The simplest thing to implement, and what you should probably do first if you want to take up this project is the Reed-Shepp paths.

• The original paper for the Reed-Shepp path
• For a good overview of things, read the beginning of this paper. A very good lit review starting on the second page! Of course, then read the rest.
• From Reeds and Shepp's to Continuous-Curvature Paths A 2004 recent paper that fixes the curvature discontinuities of RS paths. Not too difficult paper.
• Nonlinear Trajectory Generation from Caltech There's a NTG library from caltech that may be useful
• Reactive Nonholonomic Trajectory Generation via Parametric Optimal Control Ahh too much control theory! This may be an improvement over the previous paper, but I don't know enough control theory/math to understand it.
• A more general control-theoretic approach uses the idea of "differential flatness". I don't have any links though unfortunately.
• Cubic curvature polynomials

Lattice construction

This project is about creating a good representation of the graph whose edges is a set of trajectories generated above. The goal is to use a minimal set of trajectories to construct the full lattice. You should also think about how to make multi-resolution lattices, because we care most about our immediate surroundings and reducing the resolution would give a HUGE speed-up to the search, whatever algorithm we use.

• Optimal, Smooth, Nonholonomic Mobile Robot Motion Planning in State Lattices
• Differentially Constrained Mobile Robot Motion Planning in State Lattices

Map Representation

I haven't looked into this too much. Some information is in Stanfords Darpa paper (the second one listed). This should be a relatively short project, but you will still learn a lot of stuff doing it like Voronoi diagrams. You will also design the actual data structures that hold the map for efficient access. This may be another place to deal with dynamic obstacles.

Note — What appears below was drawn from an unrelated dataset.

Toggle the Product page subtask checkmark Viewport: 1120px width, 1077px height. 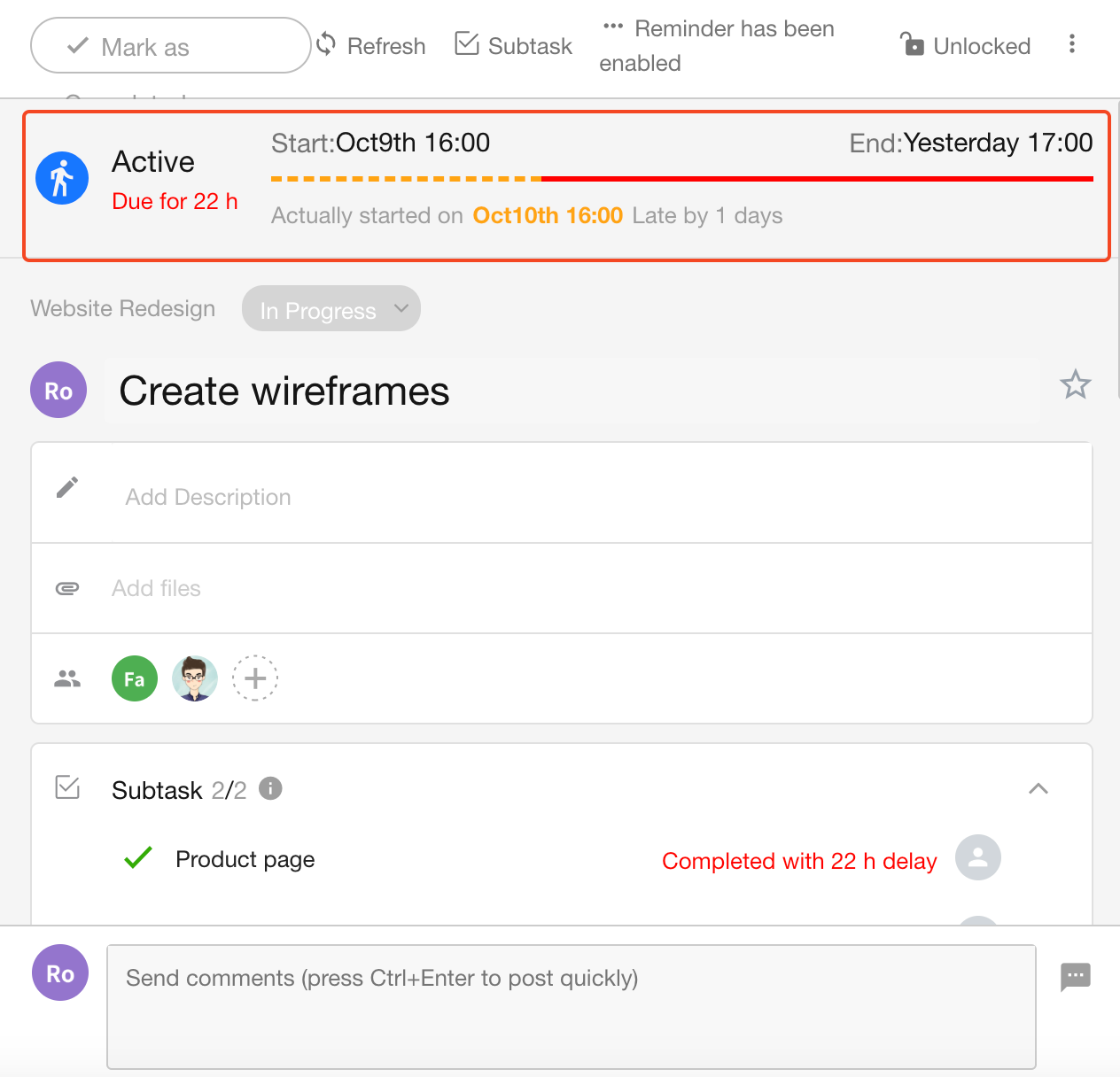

• A more military oriented paper, but still interesting

Path Tracking

To be added

To Do

• Consult with the Perception team to determine what data they are capable of giving us.
• Develop a specific means of interfacing with Perception.
• Develop a specific means of interfacing with Actuation
• Create internal communication API's. Decide if we want multi-threading. '
• Figure out exactly how to integrate everything.